_What you need to do_:
Looking at the records below, please say how many lines contain the word "breadcrumb", as a bare number.

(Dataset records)
————————

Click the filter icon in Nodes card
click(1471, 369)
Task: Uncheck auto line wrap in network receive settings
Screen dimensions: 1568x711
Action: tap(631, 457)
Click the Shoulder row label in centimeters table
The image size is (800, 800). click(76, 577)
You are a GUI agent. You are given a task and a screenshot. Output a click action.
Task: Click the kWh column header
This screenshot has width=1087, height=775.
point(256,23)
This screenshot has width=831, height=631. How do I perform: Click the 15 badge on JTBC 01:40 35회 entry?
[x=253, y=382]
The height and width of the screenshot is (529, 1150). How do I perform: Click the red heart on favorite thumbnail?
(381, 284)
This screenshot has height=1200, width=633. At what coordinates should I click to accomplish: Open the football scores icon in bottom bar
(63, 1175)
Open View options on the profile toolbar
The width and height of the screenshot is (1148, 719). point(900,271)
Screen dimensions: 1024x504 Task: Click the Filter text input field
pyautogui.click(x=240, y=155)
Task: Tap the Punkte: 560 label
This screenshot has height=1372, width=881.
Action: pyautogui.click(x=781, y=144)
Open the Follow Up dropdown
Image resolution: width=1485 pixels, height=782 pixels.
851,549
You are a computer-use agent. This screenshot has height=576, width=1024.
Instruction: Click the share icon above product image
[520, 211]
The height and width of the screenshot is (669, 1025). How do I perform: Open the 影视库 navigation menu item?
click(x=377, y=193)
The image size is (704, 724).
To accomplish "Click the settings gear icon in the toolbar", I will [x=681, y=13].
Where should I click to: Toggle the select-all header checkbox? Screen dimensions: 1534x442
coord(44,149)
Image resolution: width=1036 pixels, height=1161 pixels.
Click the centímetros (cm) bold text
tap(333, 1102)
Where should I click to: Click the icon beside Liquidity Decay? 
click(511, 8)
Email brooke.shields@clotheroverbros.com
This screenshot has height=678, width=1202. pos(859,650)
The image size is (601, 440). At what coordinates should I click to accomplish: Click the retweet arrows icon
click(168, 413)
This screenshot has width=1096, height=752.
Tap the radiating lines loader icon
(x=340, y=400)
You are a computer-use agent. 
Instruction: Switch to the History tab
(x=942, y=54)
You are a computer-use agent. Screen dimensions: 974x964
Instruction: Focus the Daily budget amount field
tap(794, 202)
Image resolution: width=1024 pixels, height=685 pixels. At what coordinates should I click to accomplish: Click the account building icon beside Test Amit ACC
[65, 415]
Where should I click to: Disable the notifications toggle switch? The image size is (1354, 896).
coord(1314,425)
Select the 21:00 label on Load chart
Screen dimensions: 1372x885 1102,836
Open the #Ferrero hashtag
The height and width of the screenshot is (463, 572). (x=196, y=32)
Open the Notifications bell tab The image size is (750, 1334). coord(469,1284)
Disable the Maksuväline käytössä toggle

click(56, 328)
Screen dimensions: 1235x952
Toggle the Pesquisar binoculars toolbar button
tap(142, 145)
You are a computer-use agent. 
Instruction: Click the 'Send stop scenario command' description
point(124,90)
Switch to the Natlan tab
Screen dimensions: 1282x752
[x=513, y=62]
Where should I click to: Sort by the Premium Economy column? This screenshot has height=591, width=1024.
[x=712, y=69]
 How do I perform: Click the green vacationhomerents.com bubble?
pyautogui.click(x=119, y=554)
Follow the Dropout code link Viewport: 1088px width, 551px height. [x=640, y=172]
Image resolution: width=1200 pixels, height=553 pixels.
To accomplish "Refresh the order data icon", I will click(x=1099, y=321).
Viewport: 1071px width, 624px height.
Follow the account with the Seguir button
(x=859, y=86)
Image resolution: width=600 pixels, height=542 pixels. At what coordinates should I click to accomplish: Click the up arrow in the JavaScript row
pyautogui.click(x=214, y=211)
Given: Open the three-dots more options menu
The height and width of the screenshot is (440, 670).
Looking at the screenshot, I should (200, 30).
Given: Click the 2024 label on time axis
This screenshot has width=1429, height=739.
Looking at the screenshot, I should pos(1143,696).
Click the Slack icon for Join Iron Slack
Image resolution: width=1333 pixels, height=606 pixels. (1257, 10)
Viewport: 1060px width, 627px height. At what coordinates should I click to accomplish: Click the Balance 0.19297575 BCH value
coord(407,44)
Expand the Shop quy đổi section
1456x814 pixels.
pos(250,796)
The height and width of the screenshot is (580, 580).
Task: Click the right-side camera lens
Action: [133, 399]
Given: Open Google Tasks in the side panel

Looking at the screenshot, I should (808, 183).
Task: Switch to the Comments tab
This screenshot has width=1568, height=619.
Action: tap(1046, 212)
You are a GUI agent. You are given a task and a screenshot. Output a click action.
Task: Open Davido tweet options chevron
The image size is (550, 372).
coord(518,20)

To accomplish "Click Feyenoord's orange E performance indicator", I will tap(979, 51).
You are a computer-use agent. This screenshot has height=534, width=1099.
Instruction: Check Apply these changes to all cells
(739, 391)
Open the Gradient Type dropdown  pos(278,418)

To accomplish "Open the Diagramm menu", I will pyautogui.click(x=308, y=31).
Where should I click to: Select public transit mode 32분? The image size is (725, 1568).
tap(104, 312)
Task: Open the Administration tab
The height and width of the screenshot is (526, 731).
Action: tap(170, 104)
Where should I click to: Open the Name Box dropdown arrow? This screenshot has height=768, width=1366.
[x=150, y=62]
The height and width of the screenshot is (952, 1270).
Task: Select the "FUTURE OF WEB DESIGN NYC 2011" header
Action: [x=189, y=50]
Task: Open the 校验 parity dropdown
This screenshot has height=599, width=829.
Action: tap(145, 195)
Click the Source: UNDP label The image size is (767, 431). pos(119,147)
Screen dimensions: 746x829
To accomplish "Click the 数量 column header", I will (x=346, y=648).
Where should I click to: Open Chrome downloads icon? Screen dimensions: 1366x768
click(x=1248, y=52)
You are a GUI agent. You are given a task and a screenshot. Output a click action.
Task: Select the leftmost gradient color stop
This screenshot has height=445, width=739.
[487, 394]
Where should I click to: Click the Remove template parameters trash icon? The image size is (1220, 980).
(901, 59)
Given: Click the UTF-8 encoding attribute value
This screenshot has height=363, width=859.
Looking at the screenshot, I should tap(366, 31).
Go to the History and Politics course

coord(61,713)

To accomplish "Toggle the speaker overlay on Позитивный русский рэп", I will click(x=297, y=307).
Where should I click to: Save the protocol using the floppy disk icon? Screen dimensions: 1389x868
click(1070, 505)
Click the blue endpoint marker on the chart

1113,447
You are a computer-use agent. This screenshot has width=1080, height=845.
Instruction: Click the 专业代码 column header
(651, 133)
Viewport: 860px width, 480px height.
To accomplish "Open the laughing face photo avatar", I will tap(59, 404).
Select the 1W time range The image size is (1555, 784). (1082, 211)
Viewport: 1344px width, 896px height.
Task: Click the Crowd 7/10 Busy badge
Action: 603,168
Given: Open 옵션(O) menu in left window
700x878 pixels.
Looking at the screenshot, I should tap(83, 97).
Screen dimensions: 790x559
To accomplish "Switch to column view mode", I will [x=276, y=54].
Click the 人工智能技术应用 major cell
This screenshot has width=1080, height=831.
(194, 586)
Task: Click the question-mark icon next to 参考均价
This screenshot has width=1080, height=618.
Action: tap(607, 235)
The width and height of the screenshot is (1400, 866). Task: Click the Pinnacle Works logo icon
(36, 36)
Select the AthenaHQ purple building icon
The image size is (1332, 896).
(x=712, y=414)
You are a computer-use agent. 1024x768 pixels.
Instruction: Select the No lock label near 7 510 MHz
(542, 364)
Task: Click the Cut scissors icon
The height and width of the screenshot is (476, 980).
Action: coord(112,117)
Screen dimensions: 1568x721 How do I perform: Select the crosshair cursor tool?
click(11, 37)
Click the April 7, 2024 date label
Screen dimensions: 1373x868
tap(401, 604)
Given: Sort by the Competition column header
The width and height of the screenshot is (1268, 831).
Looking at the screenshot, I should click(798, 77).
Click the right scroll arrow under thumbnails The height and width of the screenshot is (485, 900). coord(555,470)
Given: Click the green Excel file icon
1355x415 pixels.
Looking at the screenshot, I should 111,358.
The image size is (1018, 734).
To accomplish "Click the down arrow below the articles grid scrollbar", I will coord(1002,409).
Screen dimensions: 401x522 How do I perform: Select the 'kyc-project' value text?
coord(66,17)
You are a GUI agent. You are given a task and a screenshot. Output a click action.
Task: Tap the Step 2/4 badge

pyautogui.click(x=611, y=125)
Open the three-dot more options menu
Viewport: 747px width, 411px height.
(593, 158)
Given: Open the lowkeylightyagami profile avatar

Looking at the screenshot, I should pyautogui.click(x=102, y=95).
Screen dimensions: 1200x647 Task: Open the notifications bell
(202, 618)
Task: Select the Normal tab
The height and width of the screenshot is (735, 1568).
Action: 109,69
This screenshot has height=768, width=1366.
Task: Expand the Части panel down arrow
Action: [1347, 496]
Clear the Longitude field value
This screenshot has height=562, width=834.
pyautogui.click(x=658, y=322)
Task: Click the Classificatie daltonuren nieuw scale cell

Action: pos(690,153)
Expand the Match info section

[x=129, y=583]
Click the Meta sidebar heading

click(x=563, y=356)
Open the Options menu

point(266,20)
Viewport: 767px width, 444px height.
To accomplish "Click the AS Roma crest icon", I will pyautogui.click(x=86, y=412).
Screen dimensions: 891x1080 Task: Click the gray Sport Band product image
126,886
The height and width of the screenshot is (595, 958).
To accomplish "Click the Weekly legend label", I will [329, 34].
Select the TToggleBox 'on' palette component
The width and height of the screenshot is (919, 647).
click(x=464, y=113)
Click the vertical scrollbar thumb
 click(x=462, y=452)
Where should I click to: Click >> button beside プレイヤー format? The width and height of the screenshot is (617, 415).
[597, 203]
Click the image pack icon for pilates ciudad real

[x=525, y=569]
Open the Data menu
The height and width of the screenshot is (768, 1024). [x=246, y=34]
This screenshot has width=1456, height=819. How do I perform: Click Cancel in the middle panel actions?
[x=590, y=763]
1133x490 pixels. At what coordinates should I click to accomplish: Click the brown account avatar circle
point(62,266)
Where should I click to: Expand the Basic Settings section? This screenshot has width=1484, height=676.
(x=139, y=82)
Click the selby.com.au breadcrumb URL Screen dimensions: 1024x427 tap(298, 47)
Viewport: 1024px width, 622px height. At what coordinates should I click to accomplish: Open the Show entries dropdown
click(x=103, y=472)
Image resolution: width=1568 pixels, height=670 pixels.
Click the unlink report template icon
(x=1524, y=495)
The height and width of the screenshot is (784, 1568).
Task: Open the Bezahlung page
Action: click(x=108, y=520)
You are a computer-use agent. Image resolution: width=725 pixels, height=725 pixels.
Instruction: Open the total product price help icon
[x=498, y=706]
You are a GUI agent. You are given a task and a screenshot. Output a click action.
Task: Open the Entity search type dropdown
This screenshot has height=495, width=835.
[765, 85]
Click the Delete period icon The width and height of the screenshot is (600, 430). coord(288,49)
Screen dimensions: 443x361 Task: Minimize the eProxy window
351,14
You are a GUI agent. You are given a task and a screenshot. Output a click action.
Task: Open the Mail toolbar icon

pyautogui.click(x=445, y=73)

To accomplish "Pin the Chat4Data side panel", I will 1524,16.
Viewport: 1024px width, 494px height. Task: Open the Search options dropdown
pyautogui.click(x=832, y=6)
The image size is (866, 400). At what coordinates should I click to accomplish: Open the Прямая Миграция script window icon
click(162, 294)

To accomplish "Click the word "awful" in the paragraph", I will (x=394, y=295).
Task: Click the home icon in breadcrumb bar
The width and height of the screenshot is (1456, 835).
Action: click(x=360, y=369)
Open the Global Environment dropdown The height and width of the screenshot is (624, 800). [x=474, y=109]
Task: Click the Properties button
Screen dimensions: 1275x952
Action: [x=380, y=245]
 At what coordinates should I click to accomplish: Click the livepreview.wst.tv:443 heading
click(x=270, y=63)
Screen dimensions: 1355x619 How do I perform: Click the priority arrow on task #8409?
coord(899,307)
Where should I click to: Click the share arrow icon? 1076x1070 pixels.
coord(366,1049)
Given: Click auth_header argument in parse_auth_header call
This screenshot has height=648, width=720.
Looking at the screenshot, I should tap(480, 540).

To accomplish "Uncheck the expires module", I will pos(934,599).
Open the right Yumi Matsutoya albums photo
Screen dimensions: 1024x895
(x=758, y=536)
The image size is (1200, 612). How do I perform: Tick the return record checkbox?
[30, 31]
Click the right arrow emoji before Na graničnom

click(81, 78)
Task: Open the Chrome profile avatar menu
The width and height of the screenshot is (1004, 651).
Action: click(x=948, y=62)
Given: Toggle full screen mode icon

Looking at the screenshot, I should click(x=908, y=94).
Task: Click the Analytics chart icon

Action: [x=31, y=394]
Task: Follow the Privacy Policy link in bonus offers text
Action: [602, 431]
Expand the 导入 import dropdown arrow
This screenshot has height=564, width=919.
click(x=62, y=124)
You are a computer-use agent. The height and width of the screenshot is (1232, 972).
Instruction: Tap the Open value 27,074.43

————————

_Response to the task_:
2